Why are dense storage platforms like storage grids becoming popular?
One of the givens in our industry is that storage capacities are continuing to explode. Data rates are going to grow 50% to 60% per year over the next five years and in excess of 85% of that growth will be unstructured data… in other words, file system-based data.
So now, companies have to realistically think about how they put platforms in place that can store petabytes of data over time. The older architectures, the more monolithic approaches, don't provide a good way to do that cost-effectively. So we're seeing the introduction of storage grids and scale-out approaches targeted at unstructured data -- things like Web 2.0 and then also secondary applications like backup and archive.
These dense storage platforms use a very different approach from the monolithic architectures of the past. You can pay as you grow with them and you can add performance, I/O or capacity to these things independently, which gives you a lot of flexibility in building the configuration that best meets your performance requirements.
The key issues to look for are petabyte-class scalability and the ability to maintain high levels of I/O performance at that type of storage capacity. You're also going to look at data reliability. You'll also want to look for data deduplication technologies that are integrated into the platform so that you can use the deduplication multiplier to lower the overall cost of storage.
For example, if you're paying $8 a gigabyte for SATA-based storage, but you're achieving a 10:1 data reduction ratio using data deduplication technologies, now you're getting that down to under $1 a gigabyte. That's a key economic argument from the vendors playing in this space. If you're pitching these platforms for backup or archive use, they are clearly going up against tape, and tape is 20 cents to 30 cents per gigabyte.
There's one final area you would need to evaluate these platforms on: whether or not they've got an integrated replication capability, which is really the way you solve backing up that data storage cell, providing a disaster recovery solution, etc. If we're talking about a data store that's 400 TB in size, there's no way you're going to be able to back that up with tape. There has to be another approach, and what's becoming the accepted way to address that these days is by replicating that to an off-site location, such as a mirror platform.
How would you differentiate backup from archive requirements?
The problems you are trying to solve with backup are backup window issues, and recovery point and recovery time objective issues. Do I have the flexibility to be able to recover from different points, and how quickly can I get that data back when I want to restore it? And then reliability.
In the archive arena, it's a lot more important to deal with things like the cost of storage over time. That cost has to be much lower because your archives are going to be storing a lot more data. If I archived something five years ago and then I go to get it, how do I know for sure that what I'm getting back actually is a reliable representation of what that data looked like when I first put it in the archive?
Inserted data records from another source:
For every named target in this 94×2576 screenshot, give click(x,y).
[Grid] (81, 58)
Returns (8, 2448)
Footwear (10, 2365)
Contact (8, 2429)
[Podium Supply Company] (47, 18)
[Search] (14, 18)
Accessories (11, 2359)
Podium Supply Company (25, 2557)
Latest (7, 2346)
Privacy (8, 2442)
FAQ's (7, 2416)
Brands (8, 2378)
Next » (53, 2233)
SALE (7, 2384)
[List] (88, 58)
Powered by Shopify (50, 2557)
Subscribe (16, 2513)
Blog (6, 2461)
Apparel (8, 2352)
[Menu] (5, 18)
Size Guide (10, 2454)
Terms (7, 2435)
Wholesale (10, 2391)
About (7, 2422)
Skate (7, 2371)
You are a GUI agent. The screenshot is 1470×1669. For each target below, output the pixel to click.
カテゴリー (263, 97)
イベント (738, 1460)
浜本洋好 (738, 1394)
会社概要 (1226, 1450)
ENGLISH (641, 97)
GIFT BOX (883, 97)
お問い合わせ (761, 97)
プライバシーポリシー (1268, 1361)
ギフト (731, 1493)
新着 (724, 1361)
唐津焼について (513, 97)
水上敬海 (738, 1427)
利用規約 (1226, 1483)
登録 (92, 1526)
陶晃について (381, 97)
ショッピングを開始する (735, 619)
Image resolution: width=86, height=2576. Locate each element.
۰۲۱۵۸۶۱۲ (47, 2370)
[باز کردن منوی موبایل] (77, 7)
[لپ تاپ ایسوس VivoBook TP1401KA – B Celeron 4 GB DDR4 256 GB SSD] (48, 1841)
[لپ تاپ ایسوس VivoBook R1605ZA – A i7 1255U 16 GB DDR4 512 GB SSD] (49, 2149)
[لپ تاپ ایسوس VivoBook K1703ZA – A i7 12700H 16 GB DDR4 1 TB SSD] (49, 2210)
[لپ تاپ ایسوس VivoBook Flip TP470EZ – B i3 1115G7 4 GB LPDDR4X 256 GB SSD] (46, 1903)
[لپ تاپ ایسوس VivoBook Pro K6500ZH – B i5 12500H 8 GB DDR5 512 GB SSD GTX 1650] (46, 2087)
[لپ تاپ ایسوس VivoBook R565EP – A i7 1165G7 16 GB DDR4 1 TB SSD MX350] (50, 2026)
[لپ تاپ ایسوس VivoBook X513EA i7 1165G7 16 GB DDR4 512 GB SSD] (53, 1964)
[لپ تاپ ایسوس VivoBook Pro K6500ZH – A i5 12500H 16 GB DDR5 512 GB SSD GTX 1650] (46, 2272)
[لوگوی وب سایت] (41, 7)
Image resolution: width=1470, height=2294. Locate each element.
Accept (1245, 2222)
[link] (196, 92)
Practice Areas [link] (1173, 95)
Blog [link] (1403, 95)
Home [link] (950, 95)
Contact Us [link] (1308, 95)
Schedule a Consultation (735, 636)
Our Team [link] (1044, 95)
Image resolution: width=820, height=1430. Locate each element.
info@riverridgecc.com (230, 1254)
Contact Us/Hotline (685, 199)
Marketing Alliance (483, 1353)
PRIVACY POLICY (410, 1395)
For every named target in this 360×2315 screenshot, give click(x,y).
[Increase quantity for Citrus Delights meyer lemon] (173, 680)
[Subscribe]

But there's a third requirement making companies start to consider active archival storage platforms -- in other words, disk-based platforms -- a lot more seriously, and that is the requirement for online searchability. A lot of companies are spending a lot more to run e-discovery against tape-based archives than they would against disk.
Many companies are making the assumption that each lawsuit is going to cost them $500,000 in e-discovery costs if they're running against tape-based archives. If it's costing you $500,000 per lawsuit to handle e-discovery efforts against tape, it doesn't take very many lawsuits to get disks to be competitive with tape.
A lot of companies are still looking at backup and archive as the same thing, the only difference that that the archive tapes happen to be sitting at an offsite location. The e-discovery aspect needs to be taken into account.